__What is asked__:
1. In the ADC sampling thread, which window function does TonyB_ say this one most closely resembles?
2. From the ADC sampling thread, write out the stretch from "I've done a" through "frequent sample-length adjustments.".
3. Continue the ADC sampling thread from its final post.

__Extract provided__:
------
ADC Sampling Breakthrough

TonyB_ · 2018-11-20 13:31

Ariba wrote: »

I would not call this a filter. It is in fact a window function with a trapezoid window, like used for FFT. This reducies the leakage effect and gives therefore more accurate results.
The integrator is still linear and not exponential like in classical filters.

It is a window function and seems to be closest to the Planck-taper window with a sharp rise and fall:
https://en.m.wikipedia.org/wiki/Window_function

A triangular window looks to be straightforward to implement. The code uses 512 longs of data and if some datasets were posted we could try different windows ourselves.

cgracey · 2018-11-20 13:36

The first and last samples are like the rest of the data, but their position is significant, as there is continuity in the bitstream. For some reason, fading them in at first and out at last cuts the signal noise down so that the ADC operation becomes quite ideal.

cgracey · 2018-11-20 13:43

This windowing operation is identical to oversampling with (almost entirely) the same data, but at 32 different sequential bit offsets. It's the same thing, just done with efficiency by exploiting commonalities.

TonyB_ · 2018-11-20 13:54

Will the ramp and plateau lengths be programmable? The window will be triangular if the latter is zero.

cgracey · 2018-11-20 14:00

I've done a lot of testing on this tonight, even making a closed loop to adjust the sample length, in order to drive the 1's delta between VIO and GIO measurements to constants like 255, in order to make mathless conversions. Didn't work well, due to frequent sample-length adjustments.
------
__Information shown__:
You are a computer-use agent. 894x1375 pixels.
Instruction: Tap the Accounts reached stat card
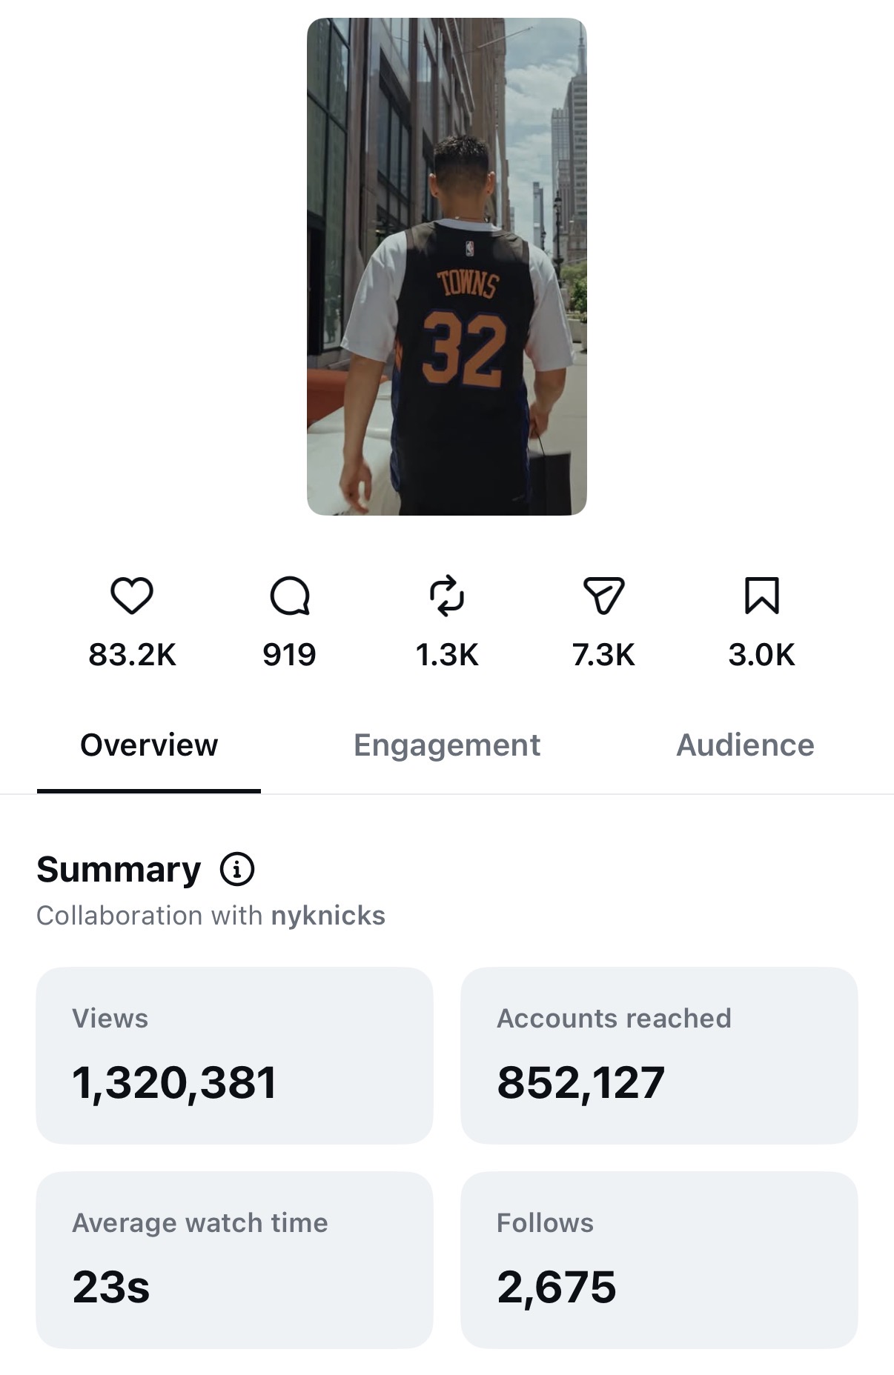tap(659, 1056)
------
__Answer set__:
1. The Planck-taper window, with a sharp rise and fall.

2.
I've done a lot of testing on this tonight, even making a closed loop to adjust the sample length, in order to drive the 1's delta between VIO and GIO measurements to constants like 255, in order to make mathless conversions. Didn't work well, due to frequent sample-length adjustments.

3.
I think all we need is a smart pin mode to make windowed measurements for ADC sampling. That is not much logic. We can't automate ADC operation beyond the windowed measurement, though, because it gets too complex, too quickly. This means that the streamer won't have the planned ADC modes, because it would need to make windowed measurements for them to be of acceptable quality and that would over-complicate the streamer.

I'm really glad we've got the ADC working as it should, now. That Trumps a lot of the other stuff. ErNa?

evanh · 2018-11-20 14:02

Ramps will be fixed at 32 clocks each, plateau will be (X - 64 clocks).

cgracey · 2018-11-20 14:22

evanh wrote: »

Ramps will be fixed at 32 clocks each, plateau will be (X - 64 clocks).

I think so. We could go more or less than 32, but 32 seems like a happy medium that doesn't impinge too badly on smaller sample sizes, like 8-bit quality.

I think the smart pin will work like this:

(1) Input first 32 samples, accumulate {1..32} * highs.
(2) Accumulate 32's for highs during duration of WXPIN period.
(3) Input last 32 samples, accumulate {32..1} * highs.
(4) Report accumulator >> 5 to result.

ErNa · 2018-11-20 14:37

cgracey wrote: »

I've done a lot of testing on this tonight, even making a closed loop to adjust the sample length, in order to drive the 1's delta between VIO and GIO measurements to constants like 255, in order to make mathless conversions. Didn't work well, due to frequent sample-length adjustments.

I think all we need is a smart pin mode to make windowed measurements for ADC sampling. That is not much logic. We can't automate ADC operation beyond the windowed measurement, though, because it gets too complex, too quickly. This means that the streamer won't have the planned ADC modes, because it would need to make windowed measurements for them to be of acceptable quality and that would over-complicate the streamer.

I'm really glad we've got the ADC working as it should, now. That Trumps a lot of the other stuff. ErNa?

There will be a next chance to salvage things, that once went wrong as we do not see the full picture. At least we know, there is no simple solution if it doesn't come from a strong genius ;-)

cgracey · 2018-11-20 14:40

ErNa wrote: »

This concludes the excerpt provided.